If only they could rise up and take over from their men!
(This is probably the real reason they are kept down-trodden)
I’m thinking at this stage of, “NaPoWriMo” we’d all be better off coupling with someone and tying the can to everything else for and about NaPoWriMo!
Feeling a little stressed, are we? 😉
Not at all. Currently no one has been able to tell me when, “Just Shut The Hell Up Day” is.
This one came about from someone deciding every day is a day and wanting to PUSH at you.
https://transitionu.wordpress.com/2015/03/28/rolling-over/
This piece, the beginnings go back 20 years.
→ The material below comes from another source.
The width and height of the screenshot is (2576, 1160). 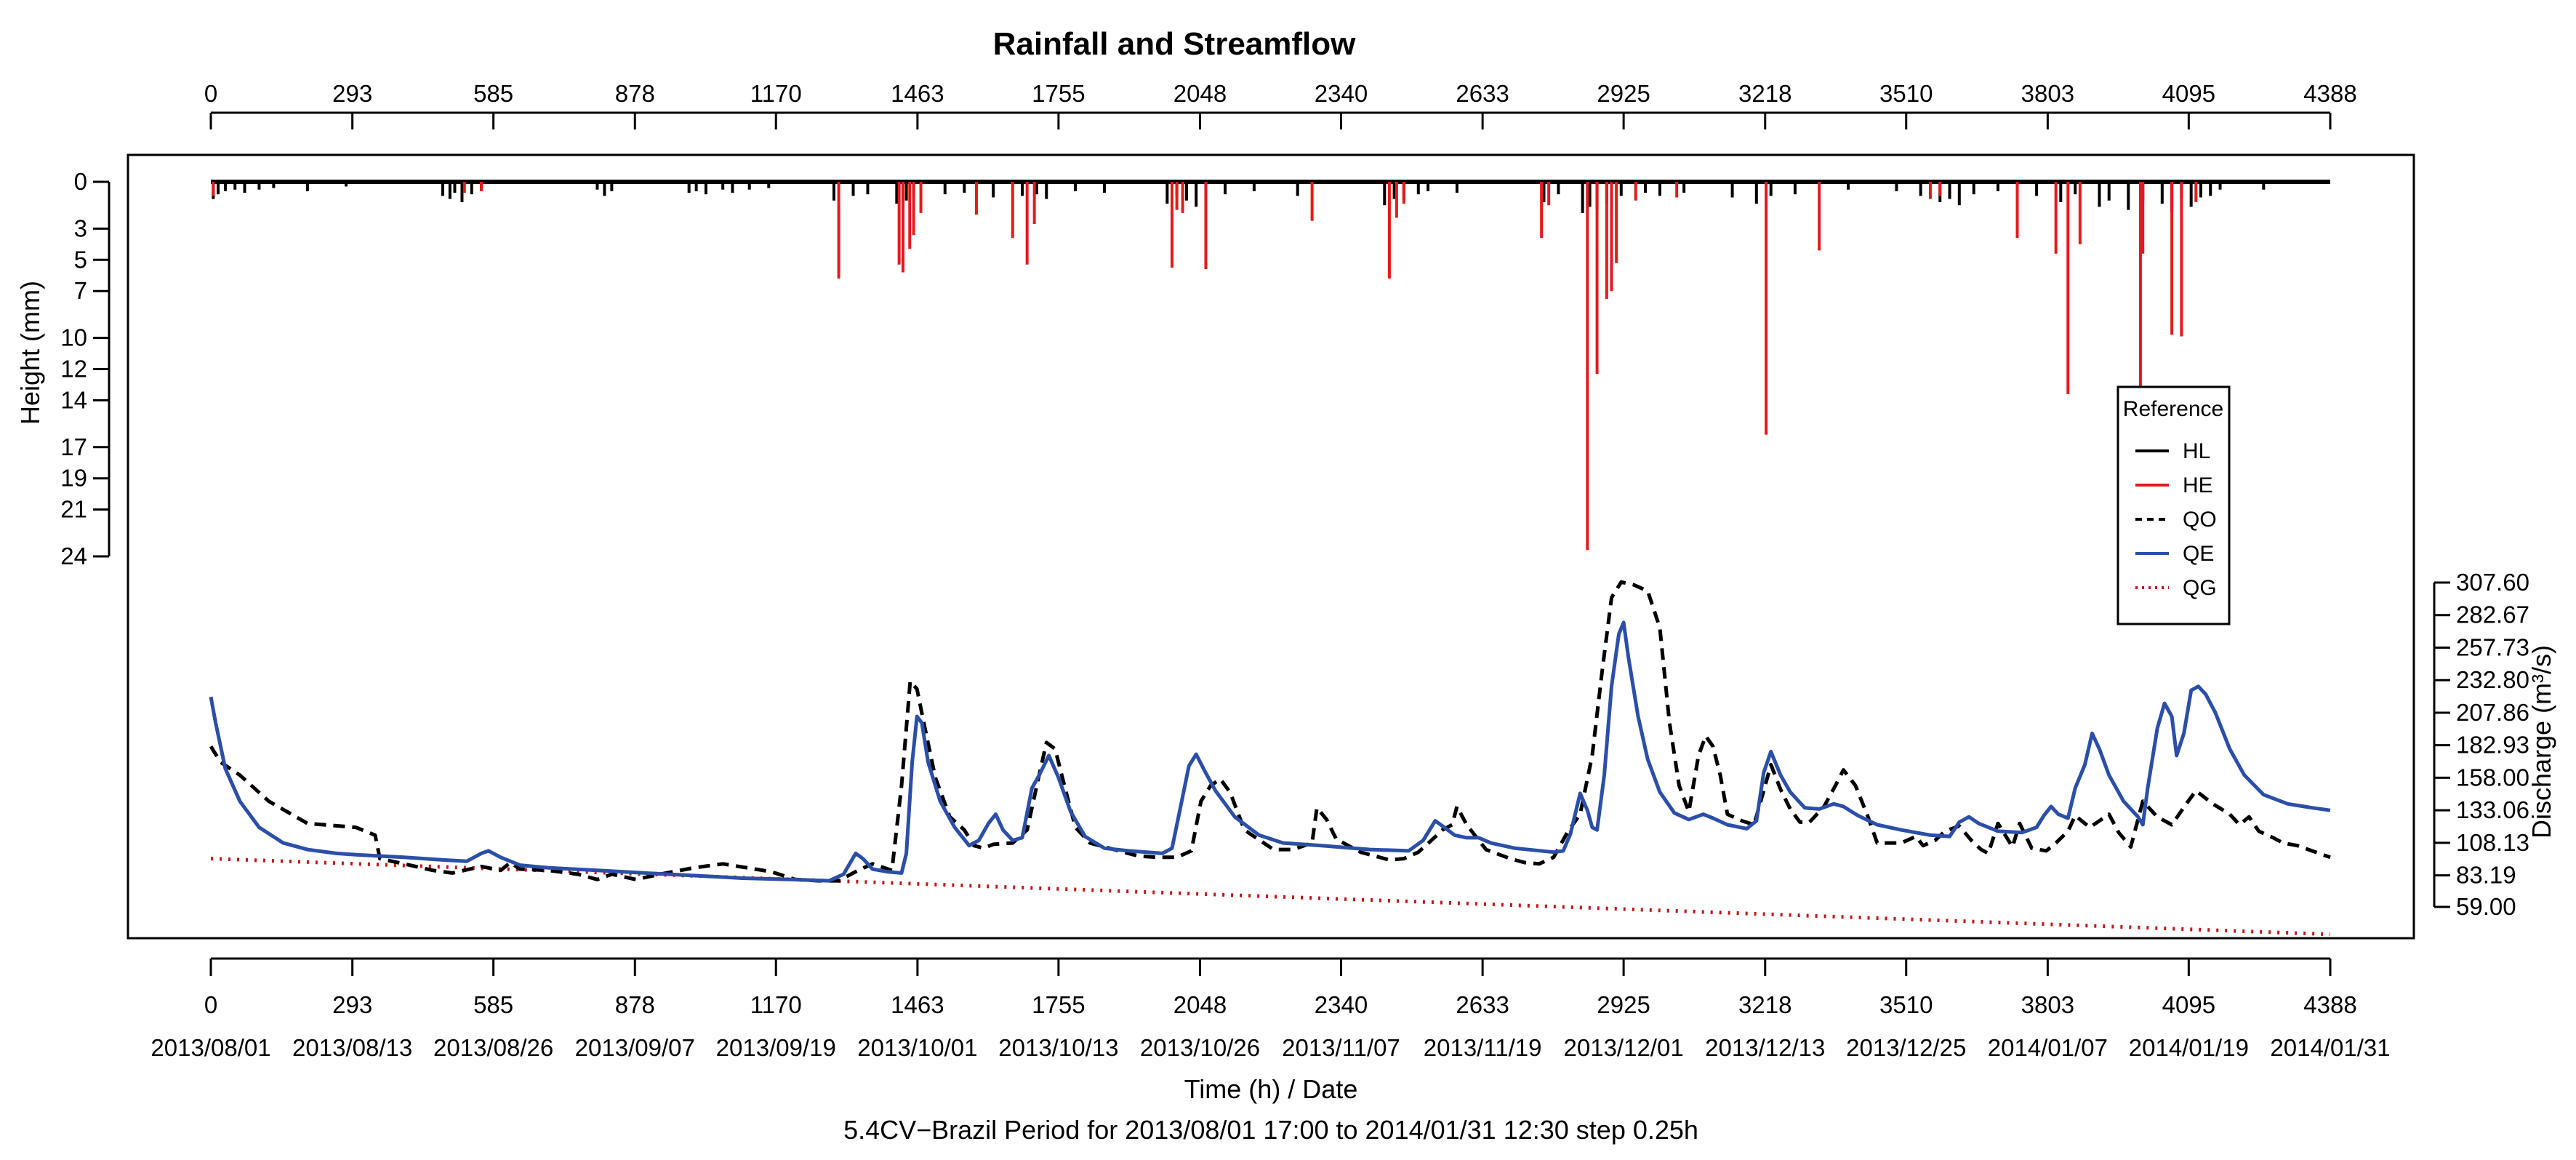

PUSH technology. How do you feel when you go in to a store and get asked for your email address? How do they try make you feel when you say no? We want PULL and the marketing, retailing, et al want PUSH. You maybe feel like a creature in Dr. Dolittle?
We aren’t wired for this. There are now information overload detox facilities.
I will not be Jacked In!
https://transitionu.wordpress.com/2015/03/28/rolling-over/
I was just thinking about this the other day- everything is marketing. Everyone wants you to buy. There’s more to life than that. My father (age 100, lifetime salesman) doesn’t understand why I keep a blog, and why I’m happy that so many people interact with my work here. “Do they buy your book?” he wants to know. That doesn’t matter, I tell him. He doesn’t get it. So then I tell him about some of the comments people leave, how a poem made them laugh, how another one made them think, how they enjoy coming by each day to read. That’s worth something, to touch someone else. Why should money be part of the interaction? I have a job, I don’t need a blog to pay the bills, so it’s not monetized. I think that makes it a nicer place to be. If you want to buy my books here, I tell you how, but that’s not what it’s about for me.
Human interaction in our global community is pretty sweet!
We meet mostly good ones, the odd exceptional one and the odd hypocrite. I’ve been working on a piece off and on about our blogasphere.
Your Dad doesn’t know any different. If he cared to know different he would. Nothing wrong with being set in your ways as long as you aren’t dictating your ways to others.
I’d love to have more time out here to read and see other artists. As it is I can’t get to all the ones I follow put out and I’m certain the ones who follow me are the same.
You aren’t jacked in. Plugged in to creation is far different and so much more rewarding as you say in different words.
I actually put our little interaction up a poignant post.
I’m around and I know you are too.
zoooooooooooooooooom and not the boy dolphin!